Phytomining: Harnessing Plants for Nickel Extraction and Environmental Cleanup in 2025

Scientific investigations conducted in January 2025 have strongly validated the significant potential of specific plant species for the environmental remediation of tropical regions in Colombia. These areas have suffered contamination as a direct result of historical gold mining operations. This innovative process, known as phytomining, capitalizes on the inherent biological capacity of plants to absorb and sequester heavy metals, including trace amounts of gold. As an environmentally sound alternative to conventional extractive metallurgy, phytomining is gaining considerable traction, particularly in the context of recovering nickel—a metal vital for manufacturing electric vehicle batteries.

Central to this burgeoning industrial sector are hyperaccumulator plants. These remarkable organisms can concentrate metals within their tissues at levels hundreds of times higher than typical flora. The French firm Genomines, established in August 2021 by Fabien Cutchekia and Dr. Dali Rachid, secured a substantial $45 million in Series A funding during 2025. This capital infusion is earmarked for deploying genetically enhanced vegetation specifically engineered for extracting battery-grade nickel. This approach is being championed as a more cost-effective and lower-emission pathway compared to traditional hard-rock mining.

Genomines maintains a lean team of 25 professionals, strategically split between their operations in France and South Africa, where initial pilot programs are slated for execution.
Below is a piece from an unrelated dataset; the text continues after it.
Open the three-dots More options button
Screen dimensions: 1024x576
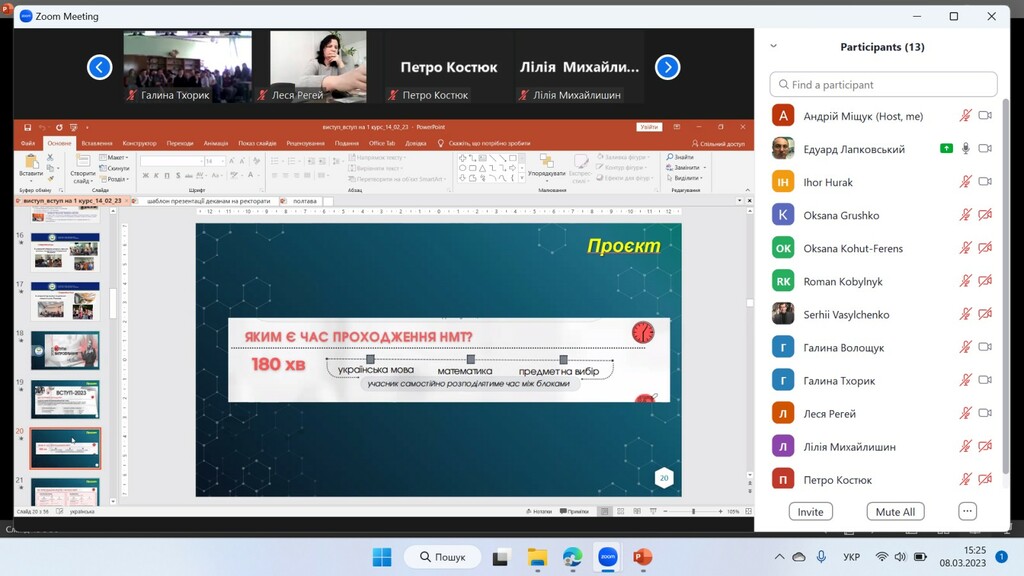pyautogui.click(x=967, y=511)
Key investors in this funding round included Engine Ventures and Forbion BioEconomy, with the Hyundai Motor Group also noted among the supporting entities. This financial backing signals strong market confidence in scaling up these biotechnological solutions for critical mineral sourcing.

The global expansion of phytomining efforts in 2025 is evident across several geographies. Reports have emerged from Albania, where local farmers have begun the process of harvesting nickel using Alyssum species. Concurrently, French researchers are actively conducting field trials across Greece, Spain, and Albania. Furthermore, the scope of research is broadening, with scientists exploring the possibility that certain fern species could effectively accumulate rare earth elements (REEs).

Recent breakthroughs from Chinese scientists, detailed in the journal Environmental Science & Technology, have provided compelling evidence. They discovered that the fern Blechnum orientale not only accumulates REEs but actively synthesizes nanoscale crystals of monazite within its tissues. This marks the first documented instance of a living plant actively forming mineral structures containing REEs. Crucially, this biologically produced monazite has been confirmed to be pure and non-radioactive, addressing a major concern associated with some natural REE deposits.

While phytomining is inherently a time-intensive process, it offers a sustainable route for detoxifying soils marred by industrial pollutants, such as cadmium, while simultaneously yielding cleaner sources of strategic raw materials. For instance, in the case of the plant Odontarrhena (formerly Alyssum murale), up to 3% of its total biomass can comprise nickel. However, its invasive nature presents a hurdle for widespread industrial adoption. In 2025, phytomining represents a clear shift from passive environmental cleanup to active biosynthesis of vital resources, providing a necessary solution to meet the soaring demand for nickel, which the IEA projects could increase nineteenfold by 2040. Contrastingly, bringing a conventional nickel mine online can often require up to 15 years before production commences.